> **WHAT IS NEEDED**: What do the lines say from the start of the entries through the one containing "The image size is (1000, 666)."? Repeat them exactly.

> **Stored dataset items**:
*** Block opens ***

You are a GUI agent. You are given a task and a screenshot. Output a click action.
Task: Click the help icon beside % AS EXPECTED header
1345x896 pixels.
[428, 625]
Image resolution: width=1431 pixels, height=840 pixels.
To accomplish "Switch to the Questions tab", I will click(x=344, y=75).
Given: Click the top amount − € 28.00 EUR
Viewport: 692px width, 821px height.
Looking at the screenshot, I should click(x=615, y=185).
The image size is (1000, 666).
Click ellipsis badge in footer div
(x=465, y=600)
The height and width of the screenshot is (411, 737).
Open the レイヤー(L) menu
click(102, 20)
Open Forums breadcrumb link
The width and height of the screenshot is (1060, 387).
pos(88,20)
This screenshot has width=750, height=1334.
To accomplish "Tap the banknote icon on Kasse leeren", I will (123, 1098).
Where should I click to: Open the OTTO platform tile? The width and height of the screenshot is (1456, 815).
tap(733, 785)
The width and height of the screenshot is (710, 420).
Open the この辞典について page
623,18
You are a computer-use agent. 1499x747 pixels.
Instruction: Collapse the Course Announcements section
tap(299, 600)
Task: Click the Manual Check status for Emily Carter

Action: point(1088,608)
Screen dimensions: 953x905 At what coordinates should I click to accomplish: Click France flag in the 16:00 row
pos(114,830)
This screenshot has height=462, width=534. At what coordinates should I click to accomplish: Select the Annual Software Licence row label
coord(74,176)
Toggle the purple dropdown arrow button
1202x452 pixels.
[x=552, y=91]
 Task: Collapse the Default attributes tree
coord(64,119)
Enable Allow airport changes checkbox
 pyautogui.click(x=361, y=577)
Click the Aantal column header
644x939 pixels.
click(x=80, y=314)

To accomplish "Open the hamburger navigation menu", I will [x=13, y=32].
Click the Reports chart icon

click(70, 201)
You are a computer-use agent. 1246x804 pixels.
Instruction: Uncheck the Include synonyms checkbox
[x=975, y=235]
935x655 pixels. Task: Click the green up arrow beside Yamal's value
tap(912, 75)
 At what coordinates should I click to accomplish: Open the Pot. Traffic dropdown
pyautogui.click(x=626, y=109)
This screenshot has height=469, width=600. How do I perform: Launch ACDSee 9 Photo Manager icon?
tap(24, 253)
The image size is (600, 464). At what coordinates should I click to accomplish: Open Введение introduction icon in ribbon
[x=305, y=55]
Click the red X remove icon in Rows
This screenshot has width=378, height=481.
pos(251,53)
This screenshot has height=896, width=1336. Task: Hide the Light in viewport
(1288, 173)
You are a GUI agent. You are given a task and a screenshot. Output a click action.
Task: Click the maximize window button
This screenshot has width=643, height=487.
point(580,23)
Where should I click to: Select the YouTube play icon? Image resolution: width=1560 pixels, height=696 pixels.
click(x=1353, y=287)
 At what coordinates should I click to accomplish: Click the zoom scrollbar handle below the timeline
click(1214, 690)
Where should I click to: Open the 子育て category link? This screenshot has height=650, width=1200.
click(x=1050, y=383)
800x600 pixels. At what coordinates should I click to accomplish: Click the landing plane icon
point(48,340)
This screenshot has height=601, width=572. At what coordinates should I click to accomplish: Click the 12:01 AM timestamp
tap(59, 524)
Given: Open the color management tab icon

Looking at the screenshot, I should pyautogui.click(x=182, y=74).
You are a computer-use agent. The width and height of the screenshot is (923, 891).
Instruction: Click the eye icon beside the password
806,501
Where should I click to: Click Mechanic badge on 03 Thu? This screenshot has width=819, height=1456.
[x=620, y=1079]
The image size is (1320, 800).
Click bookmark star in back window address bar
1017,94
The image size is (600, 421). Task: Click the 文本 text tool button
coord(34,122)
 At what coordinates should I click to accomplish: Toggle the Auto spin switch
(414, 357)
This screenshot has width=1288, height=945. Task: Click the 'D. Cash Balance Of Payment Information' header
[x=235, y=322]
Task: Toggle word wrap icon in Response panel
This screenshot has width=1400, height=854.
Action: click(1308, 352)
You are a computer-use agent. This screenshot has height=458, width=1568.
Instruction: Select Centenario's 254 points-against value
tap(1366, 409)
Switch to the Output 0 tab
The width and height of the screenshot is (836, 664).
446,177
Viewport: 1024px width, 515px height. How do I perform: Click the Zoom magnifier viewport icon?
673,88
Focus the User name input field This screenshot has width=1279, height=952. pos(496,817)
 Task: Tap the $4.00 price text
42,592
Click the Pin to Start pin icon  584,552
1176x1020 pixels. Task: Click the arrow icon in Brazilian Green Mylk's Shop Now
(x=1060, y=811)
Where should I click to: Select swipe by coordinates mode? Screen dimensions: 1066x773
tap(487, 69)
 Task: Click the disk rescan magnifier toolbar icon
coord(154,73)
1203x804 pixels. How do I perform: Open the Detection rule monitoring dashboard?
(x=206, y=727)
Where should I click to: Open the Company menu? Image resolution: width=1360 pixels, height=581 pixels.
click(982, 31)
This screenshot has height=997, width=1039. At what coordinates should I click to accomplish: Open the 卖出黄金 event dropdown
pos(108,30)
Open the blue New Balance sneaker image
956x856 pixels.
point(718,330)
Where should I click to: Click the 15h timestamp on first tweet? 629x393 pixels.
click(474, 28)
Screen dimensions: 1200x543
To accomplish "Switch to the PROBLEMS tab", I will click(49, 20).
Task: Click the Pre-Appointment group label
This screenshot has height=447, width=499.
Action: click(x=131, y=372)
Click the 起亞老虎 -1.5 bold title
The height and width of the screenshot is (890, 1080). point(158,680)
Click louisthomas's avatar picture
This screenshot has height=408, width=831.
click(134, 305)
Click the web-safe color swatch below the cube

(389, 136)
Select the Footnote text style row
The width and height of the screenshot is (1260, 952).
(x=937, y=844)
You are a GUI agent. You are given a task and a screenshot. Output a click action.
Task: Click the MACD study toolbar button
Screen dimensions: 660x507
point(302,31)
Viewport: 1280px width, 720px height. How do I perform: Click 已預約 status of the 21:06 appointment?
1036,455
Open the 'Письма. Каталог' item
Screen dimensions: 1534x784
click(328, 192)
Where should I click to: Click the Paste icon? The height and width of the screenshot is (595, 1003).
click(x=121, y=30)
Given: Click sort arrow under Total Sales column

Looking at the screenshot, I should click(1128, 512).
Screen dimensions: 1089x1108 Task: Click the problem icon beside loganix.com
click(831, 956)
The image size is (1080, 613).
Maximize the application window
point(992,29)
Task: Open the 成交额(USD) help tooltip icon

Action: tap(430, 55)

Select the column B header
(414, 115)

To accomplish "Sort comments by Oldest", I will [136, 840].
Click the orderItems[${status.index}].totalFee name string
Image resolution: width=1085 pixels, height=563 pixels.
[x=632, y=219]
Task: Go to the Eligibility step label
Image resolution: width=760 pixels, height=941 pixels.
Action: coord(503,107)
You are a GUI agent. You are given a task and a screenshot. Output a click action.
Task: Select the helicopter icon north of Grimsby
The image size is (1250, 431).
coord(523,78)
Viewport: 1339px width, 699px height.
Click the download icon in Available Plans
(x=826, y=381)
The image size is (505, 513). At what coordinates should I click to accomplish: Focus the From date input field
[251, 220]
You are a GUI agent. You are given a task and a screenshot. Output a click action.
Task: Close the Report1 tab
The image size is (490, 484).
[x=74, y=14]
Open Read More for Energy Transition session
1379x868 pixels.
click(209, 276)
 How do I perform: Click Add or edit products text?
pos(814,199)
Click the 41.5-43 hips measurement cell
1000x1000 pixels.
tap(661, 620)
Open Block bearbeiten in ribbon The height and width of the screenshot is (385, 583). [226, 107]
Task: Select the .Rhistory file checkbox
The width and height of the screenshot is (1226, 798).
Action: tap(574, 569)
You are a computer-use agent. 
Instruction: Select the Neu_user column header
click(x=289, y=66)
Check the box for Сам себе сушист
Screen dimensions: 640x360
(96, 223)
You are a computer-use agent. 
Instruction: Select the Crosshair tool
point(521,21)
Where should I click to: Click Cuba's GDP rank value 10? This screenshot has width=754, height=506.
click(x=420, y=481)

*** Block closes ***

> **EXERCISE OUTPUT**:
You are a GUI agent. You are given a task and a screenshot. Output a click action.
Task: Click the help icon beside % AS EXPECTED header
1345x896 pixels.
[428, 625]
Image resolution: width=1431 pixels, height=840 pixels.
To accomplish "Switch to the Questions tab", I will click(x=344, y=75).
Given: Click the top amount − € 28.00 EUR
Viewport: 692px width, 821px height.
Looking at the screenshot, I should click(x=615, y=185).
The image size is (1000, 666).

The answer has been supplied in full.